** Opening DATA FOR THE TASK block **

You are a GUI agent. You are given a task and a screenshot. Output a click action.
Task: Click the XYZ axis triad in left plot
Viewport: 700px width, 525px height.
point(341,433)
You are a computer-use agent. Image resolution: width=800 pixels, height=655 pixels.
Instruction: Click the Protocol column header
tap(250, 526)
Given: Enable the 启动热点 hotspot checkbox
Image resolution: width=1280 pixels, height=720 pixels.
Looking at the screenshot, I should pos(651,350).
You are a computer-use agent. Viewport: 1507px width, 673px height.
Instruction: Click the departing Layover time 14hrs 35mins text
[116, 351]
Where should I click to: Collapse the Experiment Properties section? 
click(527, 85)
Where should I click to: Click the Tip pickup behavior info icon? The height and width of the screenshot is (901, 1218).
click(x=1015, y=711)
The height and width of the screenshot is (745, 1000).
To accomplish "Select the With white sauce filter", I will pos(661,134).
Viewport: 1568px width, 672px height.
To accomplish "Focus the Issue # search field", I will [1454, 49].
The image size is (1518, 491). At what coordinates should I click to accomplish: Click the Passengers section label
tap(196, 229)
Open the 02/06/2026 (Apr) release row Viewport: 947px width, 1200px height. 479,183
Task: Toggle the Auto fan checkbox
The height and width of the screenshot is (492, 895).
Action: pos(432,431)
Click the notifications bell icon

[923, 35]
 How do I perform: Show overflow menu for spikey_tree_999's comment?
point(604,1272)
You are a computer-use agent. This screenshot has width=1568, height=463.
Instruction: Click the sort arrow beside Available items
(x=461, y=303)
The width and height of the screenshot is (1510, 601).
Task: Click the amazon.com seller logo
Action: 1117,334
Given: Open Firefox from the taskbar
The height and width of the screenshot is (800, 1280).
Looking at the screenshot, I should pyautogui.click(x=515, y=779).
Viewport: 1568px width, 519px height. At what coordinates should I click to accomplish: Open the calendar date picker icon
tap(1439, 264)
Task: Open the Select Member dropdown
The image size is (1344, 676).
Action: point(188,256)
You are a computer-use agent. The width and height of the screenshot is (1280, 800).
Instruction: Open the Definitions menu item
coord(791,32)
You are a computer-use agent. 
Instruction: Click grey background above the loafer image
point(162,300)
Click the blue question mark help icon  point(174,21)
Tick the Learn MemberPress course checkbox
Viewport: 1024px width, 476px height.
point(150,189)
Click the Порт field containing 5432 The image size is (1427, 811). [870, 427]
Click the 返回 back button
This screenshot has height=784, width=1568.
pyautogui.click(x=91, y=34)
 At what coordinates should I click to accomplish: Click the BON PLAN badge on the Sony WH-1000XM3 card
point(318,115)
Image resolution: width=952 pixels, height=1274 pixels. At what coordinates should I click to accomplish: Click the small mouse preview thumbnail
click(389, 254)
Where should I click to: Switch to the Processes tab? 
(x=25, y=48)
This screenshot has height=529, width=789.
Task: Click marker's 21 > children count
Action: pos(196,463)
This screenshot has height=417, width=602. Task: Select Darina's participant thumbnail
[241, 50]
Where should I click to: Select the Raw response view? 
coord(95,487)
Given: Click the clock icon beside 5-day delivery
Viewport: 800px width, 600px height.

** Closing DATA FOR THE TASK block **

> WHAT TO WORK ON: In the records above, find the lines holding "will". Copy each one.

> RESPONSE BOX:
To accomplish "Select the With white sauce filter", I will pos(661,134).
To accomplish "Focus the Issue # search field", I will [1454, 49].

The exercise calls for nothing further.